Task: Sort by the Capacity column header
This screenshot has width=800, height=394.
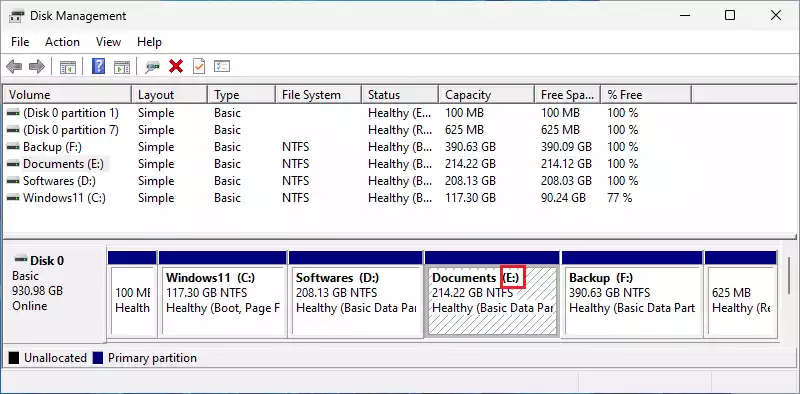Action: 486,95
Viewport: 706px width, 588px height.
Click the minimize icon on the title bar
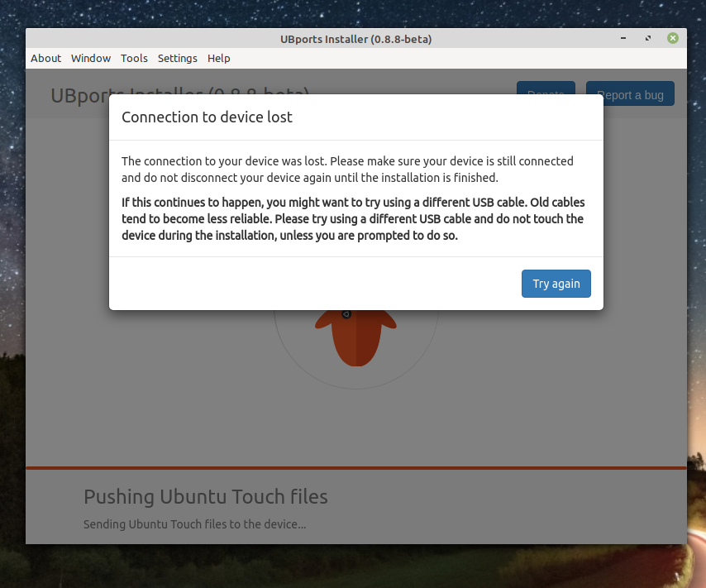[623, 38]
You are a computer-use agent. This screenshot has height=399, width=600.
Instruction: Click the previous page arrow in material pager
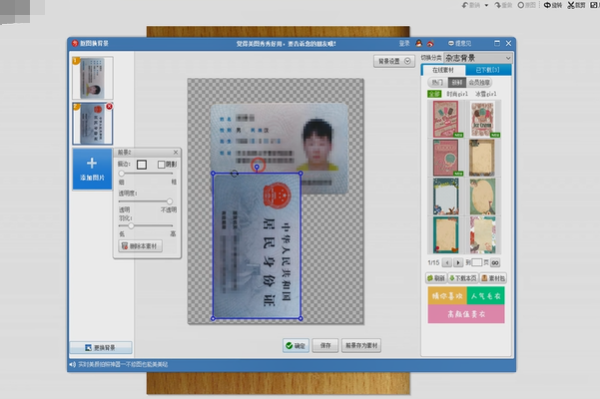(x=447, y=263)
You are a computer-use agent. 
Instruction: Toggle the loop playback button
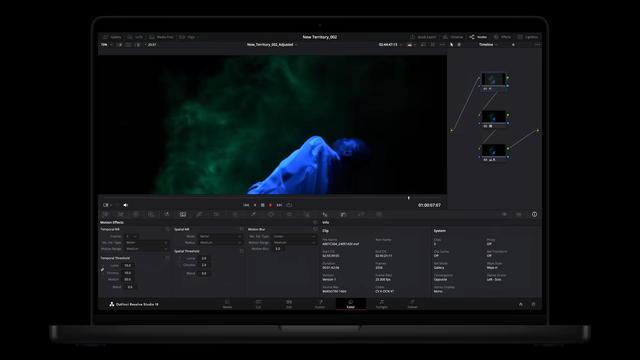tap(289, 205)
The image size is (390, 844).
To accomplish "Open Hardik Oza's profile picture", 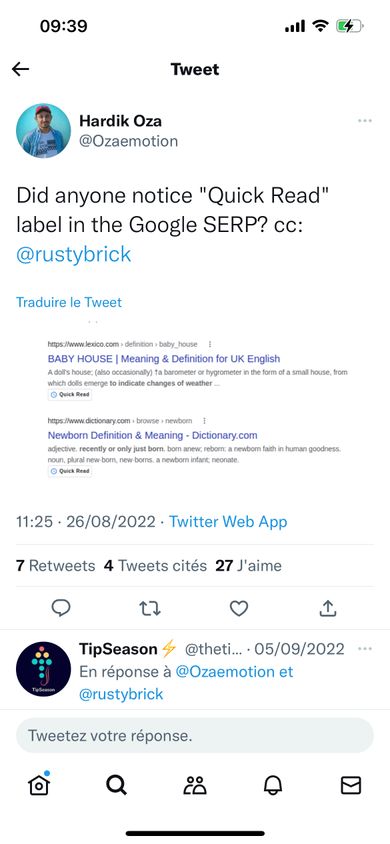I will click(x=43, y=131).
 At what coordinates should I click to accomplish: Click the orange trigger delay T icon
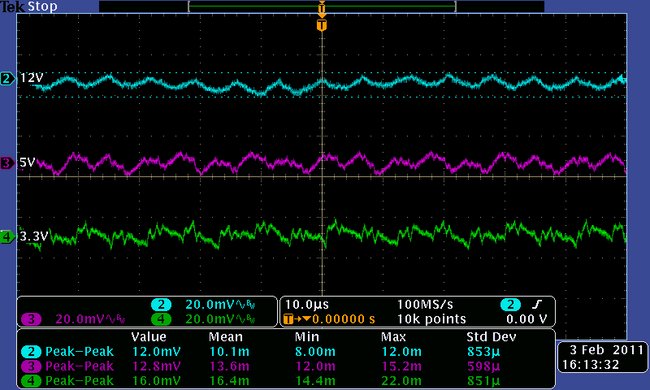point(289,319)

# # #

- The task: Lines with "agent": copy every one of them from the listing above.

- Result of the exercise:
You are a computer-use agent. This screenshot has height=399, width=600.
You are a computer-use agent. 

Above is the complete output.